One evening, a couple from Texas drove by our workshop in Bridgewater, Vermont, and stopped in with an assignment: Make us a piece of furniture that is one whole piece whilst we are alive, but that, when we move along, we can divide it and leave to our four daughters.
What is more, they wanted it to be made from mesquite from their ranch. They called the manager on their ranch right there and had a piece overnighted to us. They said they would be back tomorrow to see what ideas we had.

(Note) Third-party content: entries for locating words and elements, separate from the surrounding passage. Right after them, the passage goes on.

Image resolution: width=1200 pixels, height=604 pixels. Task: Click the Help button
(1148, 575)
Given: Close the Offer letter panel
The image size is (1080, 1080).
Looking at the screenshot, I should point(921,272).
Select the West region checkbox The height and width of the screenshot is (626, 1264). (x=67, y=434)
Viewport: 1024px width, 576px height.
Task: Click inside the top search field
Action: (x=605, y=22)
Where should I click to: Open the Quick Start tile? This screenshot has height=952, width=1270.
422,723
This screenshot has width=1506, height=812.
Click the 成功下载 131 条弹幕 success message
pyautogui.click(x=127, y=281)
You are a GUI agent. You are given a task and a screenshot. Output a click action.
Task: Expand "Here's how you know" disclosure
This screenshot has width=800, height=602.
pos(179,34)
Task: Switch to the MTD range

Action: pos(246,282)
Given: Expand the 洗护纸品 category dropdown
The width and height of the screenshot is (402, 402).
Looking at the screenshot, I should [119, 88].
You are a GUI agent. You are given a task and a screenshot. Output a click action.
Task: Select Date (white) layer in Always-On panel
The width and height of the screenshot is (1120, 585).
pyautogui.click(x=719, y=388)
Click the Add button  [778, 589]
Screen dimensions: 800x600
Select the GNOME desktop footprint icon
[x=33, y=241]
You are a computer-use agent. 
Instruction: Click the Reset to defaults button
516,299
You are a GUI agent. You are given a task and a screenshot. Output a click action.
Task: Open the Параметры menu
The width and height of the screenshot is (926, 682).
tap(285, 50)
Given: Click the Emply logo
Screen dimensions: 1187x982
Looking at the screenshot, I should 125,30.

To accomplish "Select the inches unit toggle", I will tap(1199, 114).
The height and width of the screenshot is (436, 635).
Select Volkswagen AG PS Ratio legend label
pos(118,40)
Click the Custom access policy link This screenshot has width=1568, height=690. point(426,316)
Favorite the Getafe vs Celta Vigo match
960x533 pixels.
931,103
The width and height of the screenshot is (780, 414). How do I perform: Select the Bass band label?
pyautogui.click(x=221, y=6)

Us being who we are — hungry (and thirsty) furniture makers — we wracked our brains, had a few beers, and worked our way through several sketch pads (and brain cells).
We came up with this piece, made by then employee and now Guild member, Pete Michelinie.
About the Table
The whole log of mesquite was shipped to Wrights’ sawmill in White River Junction, Vermont. Richard Wright called me at that point and told me that he had just received a load of what he deemed to be “firewood.” We went to look, and with our untainted professional eye and a deposit check in hand for a large sum of money, deemed it to be superb, and had Richard saw it up into the most suitable thicknesses.
Pete outdid himself hiding the blemishes and creating this masterwork out of a pile of semi-rotten wood. To add to the excitement, each “quarter-lune” had a lockable drawer, and in that drawer was a message, laser carved into the bottom of the drawer, from the parents to each daughter, only to be opened after the parents’ departure from this world (as we know it). What is more, each pair of legs had the initials of each daughter.
We out-did ourselves, I think, except for one glitch. We discovered, on the day prior to shipping, a tiny, barely noticeable spelling error in one of the messages in the drawer. The messages were about 50 words each. This is after four sets of people, including the customer, had inspected the proofs. Would we let it go, or remove the drawer bottom, and have it completely re-engraved?
With a determined set to my jaw, and staring sadly into the long distance, I decided that our reputation, at least in the long term future, and for my son’s future, rested on our ability to “get it right.”
Now the world knows.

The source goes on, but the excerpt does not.